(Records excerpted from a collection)
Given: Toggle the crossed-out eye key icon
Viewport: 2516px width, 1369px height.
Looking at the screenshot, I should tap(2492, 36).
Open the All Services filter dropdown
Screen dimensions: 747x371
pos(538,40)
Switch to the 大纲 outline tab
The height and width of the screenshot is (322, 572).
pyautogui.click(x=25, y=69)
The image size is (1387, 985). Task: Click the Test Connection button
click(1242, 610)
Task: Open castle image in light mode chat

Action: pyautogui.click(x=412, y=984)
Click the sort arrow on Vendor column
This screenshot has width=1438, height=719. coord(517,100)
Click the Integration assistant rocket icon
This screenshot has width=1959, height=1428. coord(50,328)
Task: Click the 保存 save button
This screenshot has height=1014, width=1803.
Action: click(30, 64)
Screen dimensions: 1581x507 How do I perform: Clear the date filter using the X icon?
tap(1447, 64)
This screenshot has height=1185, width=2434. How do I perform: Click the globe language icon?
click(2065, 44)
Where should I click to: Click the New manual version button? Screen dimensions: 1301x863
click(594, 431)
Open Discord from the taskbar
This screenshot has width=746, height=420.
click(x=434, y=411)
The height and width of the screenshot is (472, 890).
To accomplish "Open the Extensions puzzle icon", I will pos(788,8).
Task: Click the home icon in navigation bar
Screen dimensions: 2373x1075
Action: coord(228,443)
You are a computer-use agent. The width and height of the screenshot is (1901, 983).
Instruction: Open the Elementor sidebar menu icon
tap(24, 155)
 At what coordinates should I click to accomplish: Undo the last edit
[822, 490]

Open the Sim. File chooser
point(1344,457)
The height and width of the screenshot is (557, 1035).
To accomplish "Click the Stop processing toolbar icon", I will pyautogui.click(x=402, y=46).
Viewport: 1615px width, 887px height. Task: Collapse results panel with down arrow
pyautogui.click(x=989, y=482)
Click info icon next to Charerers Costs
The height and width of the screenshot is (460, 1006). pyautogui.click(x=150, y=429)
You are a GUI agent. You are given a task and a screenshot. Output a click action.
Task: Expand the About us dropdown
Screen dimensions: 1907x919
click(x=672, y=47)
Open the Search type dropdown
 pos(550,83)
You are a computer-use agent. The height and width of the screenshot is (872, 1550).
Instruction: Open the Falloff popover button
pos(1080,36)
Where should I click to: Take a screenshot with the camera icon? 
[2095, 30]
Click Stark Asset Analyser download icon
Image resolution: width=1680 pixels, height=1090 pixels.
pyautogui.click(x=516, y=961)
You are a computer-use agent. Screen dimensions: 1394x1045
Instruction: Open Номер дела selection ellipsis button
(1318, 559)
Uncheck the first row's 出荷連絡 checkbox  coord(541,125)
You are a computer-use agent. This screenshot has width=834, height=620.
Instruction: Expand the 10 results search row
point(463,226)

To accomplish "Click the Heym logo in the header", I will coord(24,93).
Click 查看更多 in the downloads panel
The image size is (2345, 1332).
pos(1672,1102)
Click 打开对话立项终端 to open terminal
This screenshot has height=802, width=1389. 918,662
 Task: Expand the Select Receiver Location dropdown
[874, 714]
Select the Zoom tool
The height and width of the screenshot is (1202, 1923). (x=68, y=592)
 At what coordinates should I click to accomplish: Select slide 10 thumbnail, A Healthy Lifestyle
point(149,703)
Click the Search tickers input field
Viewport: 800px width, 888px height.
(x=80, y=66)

WHAT YOU HAVE TO DO:
Say how many lines of the records contain the word "will", and give no other output.

SOLUTION:
3